Antes que termos como ecologia, desenvolvimento sustentável, biodiversidade e aquecimento global fossem temas obrigatórios em círculos acadêmicos e conversas de bar, um homem já se batia pela defesa da vida em todas suas formas, pelo respeito à natureza em toda sua grandeza e por um mundo mais harmônico. Esse homem, pautado pela visão ética do mundo foi o cientista humanista, o agrônomo racional, o advogado da natureza, o naturalista filósofo, o ecologista que sonhava com os pés no chão, Augusto Ruschi.

Ruschi buscava a preservação do homem através de uma integração holística com a natureza. Desbravador que foi, enfrentou preconceitos, visões imediatistas e preconceituosas, poderes econômicos e políticos rasteiros.

Nos dias atuais, uma vez que a catástrofe já bate à nossas portas, o tema do desenvolvimento sustentável saiu das esferas acadêmicas e da intangibilidade das pautas futuristas e chegou ao homem comum através dos meios de comunicação, das salas de aula, do cotidiano que vivemos. No entanto, há décadas atrás, Ruschi já entregava sua vida de corpo e alma pela defesa do que somos, buscando por suas ações um norte para o que deveríamos ser.

Lutou contra o ceticismo, contra paradigmas naquela época irremovíveis e provou que suas palavras e ações não eram devaneios de um Dom Quixote tropical, eram previsões que evitariam este futuro sombrio que se avizinha a cada dia.

Antes que o manejo sustentável se tornasse matéria obrigatória em gestão ambiental, Ruschi já pautava seu trabalho nesta forma racional de convívio com a natureza.
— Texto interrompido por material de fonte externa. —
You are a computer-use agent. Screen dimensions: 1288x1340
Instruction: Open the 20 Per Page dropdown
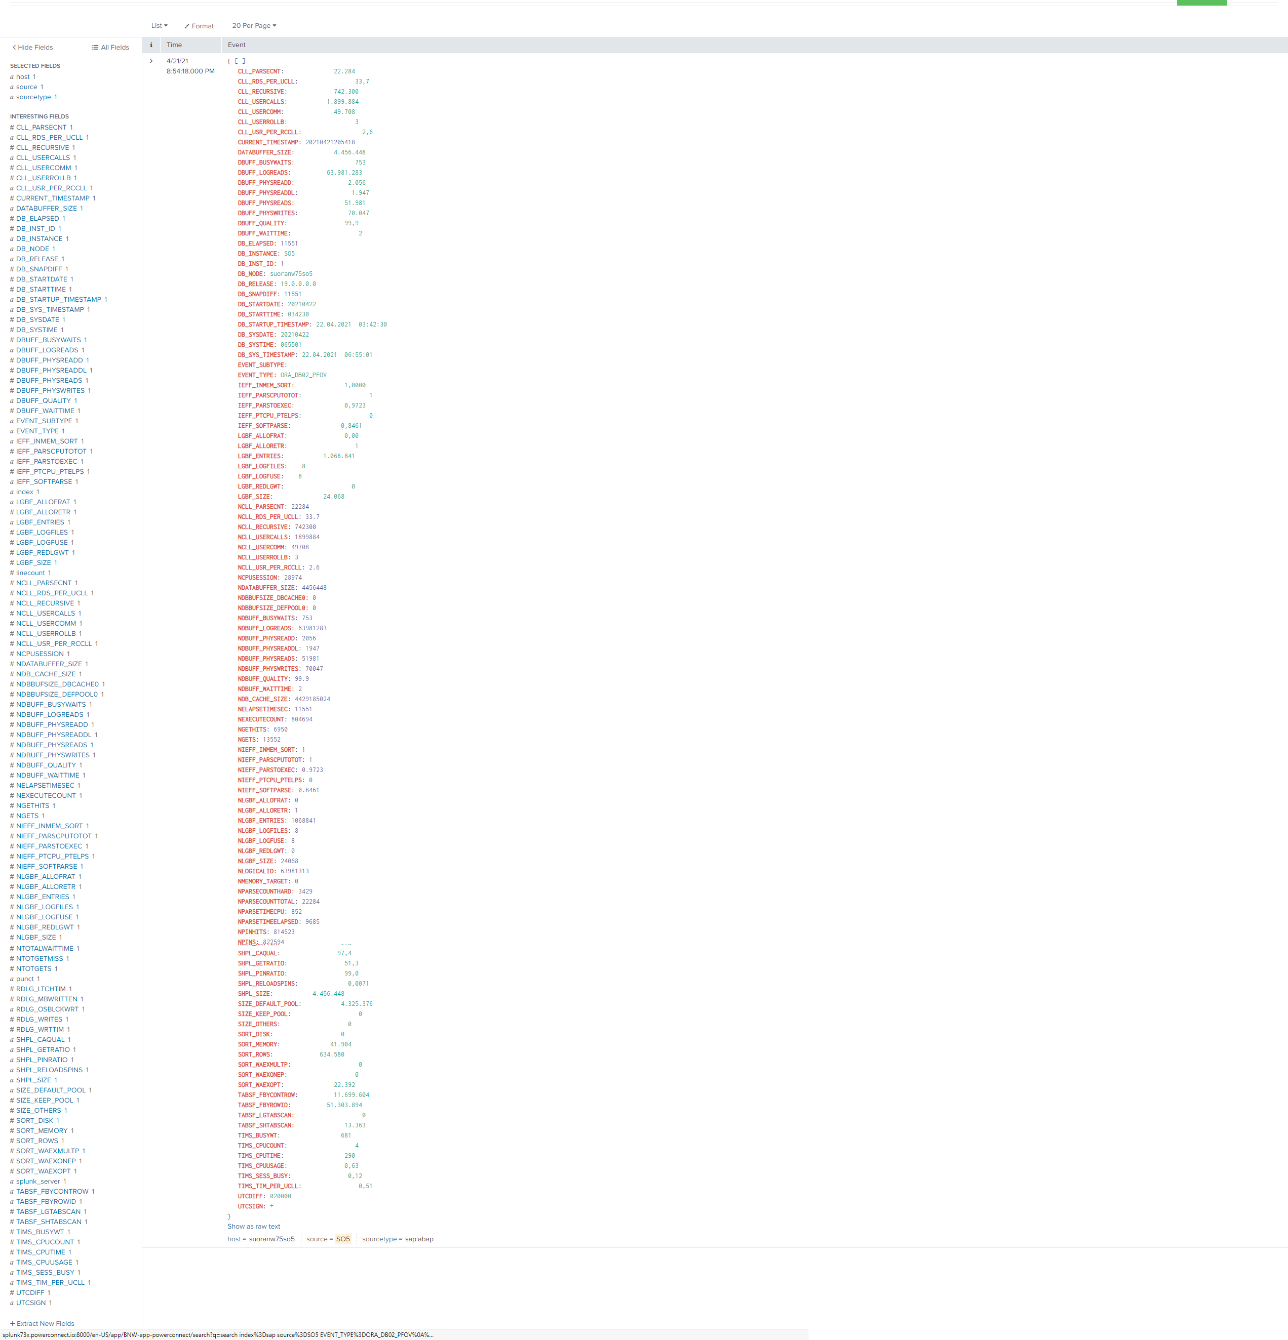tap(254, 26)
Foi pioneiro da agroecologia, do controle biológico de zoonoses e doenças tropicais. E, já em sua época, foi o homem que teve a coragem de denunciar o que muitos outros cientistas já sabiam: o perigo do uso indiscriminado de agrotóxico. Uma ação ousada em um país essencialmente agrícola cuja política econômica preferia a realidade de resultados rápidos ao invés de resultados racionais e de longo prazo. Seu chamamento não foi em vão, mas ainda hoje cai em ouvidos moucos.
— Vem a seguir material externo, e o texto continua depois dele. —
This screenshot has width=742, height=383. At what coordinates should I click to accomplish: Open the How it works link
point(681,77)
Com todas as dificuldades de se fazer ouvir ainda assim sua voz ecoou em espíritos solidários e ecoa até hoje, mais pela necessidade de evitar a extinção da raça humana do que pela racionalidade de se preservar as espécies para que tenhamos um mundo onde habitar.

Este homem de visão sabia do que estava falando e não era um cientista de laboratórios e salas de aula, não era dado a política e nem se contentava em ser um teórico. Ruschi vivenciou o que pregava. Para ser o homem que foi, para obter o conhecimento que o levou a ser um dos maiores preservacionistas mundiais, e uma das maiores, se não a maior autoridade em ecologia. Ruschi viveu e estudou durante meio século embrenhando-se nas florestas que tanto amava, tornando-se parte delas, tornando-se raiz de convicções inabaláveis, tronco de sustentação intelectual e frondosa copa onde se abrigam os que lutam e crêem que não somos donos do mundo, mas uma pequena e frágil parcela em dívida com o ambiente.
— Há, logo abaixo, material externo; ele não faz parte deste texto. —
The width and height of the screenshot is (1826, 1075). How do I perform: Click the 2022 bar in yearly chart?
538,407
Foi esta entrega total de sua vida pela vida da humanidade que debilitou a frágil saúde deste humanista de espírito forte e aguerrido. Seu destemor e desprendimento, sua necessidade de levar sua vida em meio ao ambiente que amava que levou-o a contrair diversas doenças tropicais viróticas, inclusive a que causou sua morte, a Hepatite B e C.

O beija-flor intelectual agonizava. A medicina do homem branco nada foi capaz de fazer e a sabedoria de seus irmãos índios, a pajelança em que este homem de ciência confiava e respeitava também foi em vão, sua alma foi liberta das limitações da carne. Em 1986, Ruschi integrou-se em definitivo à natureza.

Hoje sua ciência e sabedoria paira sobre todos nós, ilumina as ações de crianças em idade pré-escolar e de grandes gênios da humanidade. Sua voz é ouvida em cada canto do planeta e cada pedaço de floresta agredida e violentada carrega suas lágrimas, cada bioma preservado conserva uma célula de seu conhecimento e o seu agradecimento implícito na multiplicação da consciência e educação ambiental.

Somos, cada um de nós, sobreviventes de um mundo hostil, devedores de suas inúmeras obras e pesquisas. Carregamos na visão de um novo mundo harmônico e sustentável o olhar aprovador do beija-flor visionário.